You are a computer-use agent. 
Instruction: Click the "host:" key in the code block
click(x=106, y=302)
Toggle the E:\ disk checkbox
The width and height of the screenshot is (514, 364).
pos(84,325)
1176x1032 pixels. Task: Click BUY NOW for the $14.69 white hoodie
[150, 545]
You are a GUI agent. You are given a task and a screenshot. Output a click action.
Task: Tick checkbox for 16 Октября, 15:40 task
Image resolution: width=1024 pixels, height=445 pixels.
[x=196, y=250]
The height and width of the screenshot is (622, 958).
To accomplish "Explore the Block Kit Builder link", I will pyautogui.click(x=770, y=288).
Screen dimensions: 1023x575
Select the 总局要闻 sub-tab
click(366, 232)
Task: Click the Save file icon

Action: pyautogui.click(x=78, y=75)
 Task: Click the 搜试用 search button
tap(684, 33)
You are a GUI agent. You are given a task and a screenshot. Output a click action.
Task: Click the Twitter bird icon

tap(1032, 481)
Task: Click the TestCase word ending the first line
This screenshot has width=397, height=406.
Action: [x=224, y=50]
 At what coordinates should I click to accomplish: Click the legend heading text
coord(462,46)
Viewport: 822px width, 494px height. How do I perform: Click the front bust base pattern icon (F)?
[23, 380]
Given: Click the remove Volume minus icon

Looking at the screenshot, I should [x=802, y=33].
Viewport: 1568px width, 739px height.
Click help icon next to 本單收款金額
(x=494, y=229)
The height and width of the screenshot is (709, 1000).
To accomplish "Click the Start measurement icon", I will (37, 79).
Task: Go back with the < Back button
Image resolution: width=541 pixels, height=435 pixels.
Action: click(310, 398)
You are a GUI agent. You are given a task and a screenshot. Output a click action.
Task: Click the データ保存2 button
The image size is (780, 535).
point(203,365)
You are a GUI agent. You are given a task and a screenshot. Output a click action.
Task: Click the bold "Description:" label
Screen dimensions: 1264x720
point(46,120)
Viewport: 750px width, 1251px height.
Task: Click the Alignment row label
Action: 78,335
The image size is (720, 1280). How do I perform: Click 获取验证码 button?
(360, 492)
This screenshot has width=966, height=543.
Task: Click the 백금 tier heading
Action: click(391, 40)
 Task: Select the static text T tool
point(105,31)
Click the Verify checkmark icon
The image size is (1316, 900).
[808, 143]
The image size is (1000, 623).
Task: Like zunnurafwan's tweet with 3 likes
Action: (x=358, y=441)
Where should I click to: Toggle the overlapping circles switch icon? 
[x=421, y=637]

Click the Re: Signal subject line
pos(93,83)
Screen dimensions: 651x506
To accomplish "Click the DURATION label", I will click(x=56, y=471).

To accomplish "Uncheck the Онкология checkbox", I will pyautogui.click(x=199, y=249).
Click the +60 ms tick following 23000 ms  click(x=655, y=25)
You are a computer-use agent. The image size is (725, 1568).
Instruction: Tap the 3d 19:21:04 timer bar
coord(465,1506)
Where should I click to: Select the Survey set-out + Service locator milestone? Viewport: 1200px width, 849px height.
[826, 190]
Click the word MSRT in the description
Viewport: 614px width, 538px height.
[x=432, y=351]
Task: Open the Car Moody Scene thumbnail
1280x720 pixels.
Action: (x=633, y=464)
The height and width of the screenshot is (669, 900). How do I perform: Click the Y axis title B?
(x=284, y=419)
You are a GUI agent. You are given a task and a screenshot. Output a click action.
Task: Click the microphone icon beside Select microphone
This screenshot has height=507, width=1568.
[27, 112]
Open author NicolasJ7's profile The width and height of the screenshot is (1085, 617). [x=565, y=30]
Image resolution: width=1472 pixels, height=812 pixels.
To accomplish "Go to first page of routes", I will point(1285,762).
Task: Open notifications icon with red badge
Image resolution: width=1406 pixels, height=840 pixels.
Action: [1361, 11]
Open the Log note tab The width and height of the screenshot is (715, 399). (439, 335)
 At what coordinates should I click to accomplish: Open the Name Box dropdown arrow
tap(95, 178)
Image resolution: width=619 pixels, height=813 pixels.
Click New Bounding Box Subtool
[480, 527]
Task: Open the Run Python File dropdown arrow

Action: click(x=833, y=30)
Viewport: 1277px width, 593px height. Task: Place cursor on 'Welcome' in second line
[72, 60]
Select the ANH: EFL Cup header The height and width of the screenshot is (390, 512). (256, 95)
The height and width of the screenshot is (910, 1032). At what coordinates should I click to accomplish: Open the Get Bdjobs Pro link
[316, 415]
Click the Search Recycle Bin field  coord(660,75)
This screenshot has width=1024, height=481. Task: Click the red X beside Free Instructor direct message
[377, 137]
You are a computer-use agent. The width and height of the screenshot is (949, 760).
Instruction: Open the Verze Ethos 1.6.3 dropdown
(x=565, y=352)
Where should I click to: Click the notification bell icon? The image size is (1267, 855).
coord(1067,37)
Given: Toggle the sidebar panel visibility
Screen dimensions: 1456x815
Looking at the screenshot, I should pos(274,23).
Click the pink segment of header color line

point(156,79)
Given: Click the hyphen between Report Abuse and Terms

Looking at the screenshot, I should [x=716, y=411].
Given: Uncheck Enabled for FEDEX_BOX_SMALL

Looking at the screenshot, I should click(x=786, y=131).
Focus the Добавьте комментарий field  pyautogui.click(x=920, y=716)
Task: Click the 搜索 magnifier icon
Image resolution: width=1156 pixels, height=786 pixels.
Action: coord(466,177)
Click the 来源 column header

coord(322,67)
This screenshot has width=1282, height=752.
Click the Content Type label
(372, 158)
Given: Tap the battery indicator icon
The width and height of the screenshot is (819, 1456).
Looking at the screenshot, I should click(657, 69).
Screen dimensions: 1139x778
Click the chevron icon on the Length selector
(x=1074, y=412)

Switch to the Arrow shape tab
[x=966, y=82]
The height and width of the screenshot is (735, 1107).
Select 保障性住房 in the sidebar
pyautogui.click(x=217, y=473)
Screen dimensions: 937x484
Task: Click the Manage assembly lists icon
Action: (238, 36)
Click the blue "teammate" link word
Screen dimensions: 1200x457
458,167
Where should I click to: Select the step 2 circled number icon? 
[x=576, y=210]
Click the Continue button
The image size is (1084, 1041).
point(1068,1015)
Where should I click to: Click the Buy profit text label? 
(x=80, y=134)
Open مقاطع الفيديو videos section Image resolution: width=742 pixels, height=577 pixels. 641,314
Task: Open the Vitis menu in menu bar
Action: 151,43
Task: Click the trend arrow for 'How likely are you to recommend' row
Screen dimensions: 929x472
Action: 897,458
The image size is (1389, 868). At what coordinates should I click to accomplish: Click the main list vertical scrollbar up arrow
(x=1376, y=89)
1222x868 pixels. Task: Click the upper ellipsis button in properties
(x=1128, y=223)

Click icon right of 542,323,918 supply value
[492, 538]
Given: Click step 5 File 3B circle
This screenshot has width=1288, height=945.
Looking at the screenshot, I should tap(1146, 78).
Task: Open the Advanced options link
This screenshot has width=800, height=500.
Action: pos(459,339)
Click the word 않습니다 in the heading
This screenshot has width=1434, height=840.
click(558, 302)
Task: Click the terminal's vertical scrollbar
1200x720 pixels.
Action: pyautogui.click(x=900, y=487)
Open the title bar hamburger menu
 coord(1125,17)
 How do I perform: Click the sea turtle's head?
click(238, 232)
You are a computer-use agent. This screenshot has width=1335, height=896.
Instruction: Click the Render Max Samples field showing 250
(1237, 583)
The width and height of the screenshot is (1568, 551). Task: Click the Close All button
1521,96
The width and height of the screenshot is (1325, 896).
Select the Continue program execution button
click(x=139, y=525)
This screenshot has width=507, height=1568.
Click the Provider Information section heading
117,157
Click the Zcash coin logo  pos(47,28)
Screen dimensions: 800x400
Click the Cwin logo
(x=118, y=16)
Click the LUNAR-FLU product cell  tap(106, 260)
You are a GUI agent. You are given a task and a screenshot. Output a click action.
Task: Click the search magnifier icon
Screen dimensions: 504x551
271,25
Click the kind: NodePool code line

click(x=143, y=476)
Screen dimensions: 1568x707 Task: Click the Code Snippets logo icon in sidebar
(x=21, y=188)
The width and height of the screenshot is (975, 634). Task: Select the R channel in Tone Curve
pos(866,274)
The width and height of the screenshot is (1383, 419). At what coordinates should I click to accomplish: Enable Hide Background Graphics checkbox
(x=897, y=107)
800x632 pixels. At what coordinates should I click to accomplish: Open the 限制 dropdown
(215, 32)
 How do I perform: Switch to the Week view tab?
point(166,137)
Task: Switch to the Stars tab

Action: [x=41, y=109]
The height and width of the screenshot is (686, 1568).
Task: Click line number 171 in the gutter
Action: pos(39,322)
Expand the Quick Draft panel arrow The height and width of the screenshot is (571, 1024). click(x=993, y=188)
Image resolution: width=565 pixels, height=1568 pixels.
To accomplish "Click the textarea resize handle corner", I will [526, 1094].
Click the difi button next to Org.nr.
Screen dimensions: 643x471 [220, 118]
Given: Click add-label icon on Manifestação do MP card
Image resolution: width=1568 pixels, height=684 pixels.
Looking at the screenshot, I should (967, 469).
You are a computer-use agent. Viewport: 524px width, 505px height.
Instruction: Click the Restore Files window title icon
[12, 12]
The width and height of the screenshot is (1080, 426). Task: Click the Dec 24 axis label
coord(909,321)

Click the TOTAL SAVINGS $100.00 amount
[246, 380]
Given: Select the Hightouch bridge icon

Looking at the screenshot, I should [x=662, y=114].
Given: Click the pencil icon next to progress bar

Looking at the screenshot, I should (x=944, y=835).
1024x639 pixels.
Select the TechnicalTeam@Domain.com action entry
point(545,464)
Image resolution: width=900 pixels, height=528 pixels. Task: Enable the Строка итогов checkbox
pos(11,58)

=======

* **Task directions**: Give the exact lines, and only those, from the line containing "Viewport: 822px width, 494px" through the line containing "Task: Go back with the < Back button" in the entries above.

* **Answer area**:
Viewport: 822px width, 494px height. How do I perform: Click the front bust base pattern icon (F)?
[23, 380]
Given: Click the remove Volume minus icon

Looking at the screenshot, I should [x=802, y=33].
Viewport: 1568px width, 739px height.
Click help icon next to 本單收款金額
(x=494, y=229)
The height and width of the screenshot is (709, 1000).
To accomplish "Click the Start measurement icon", I will (37, 79).
Task: Go back with the < Back button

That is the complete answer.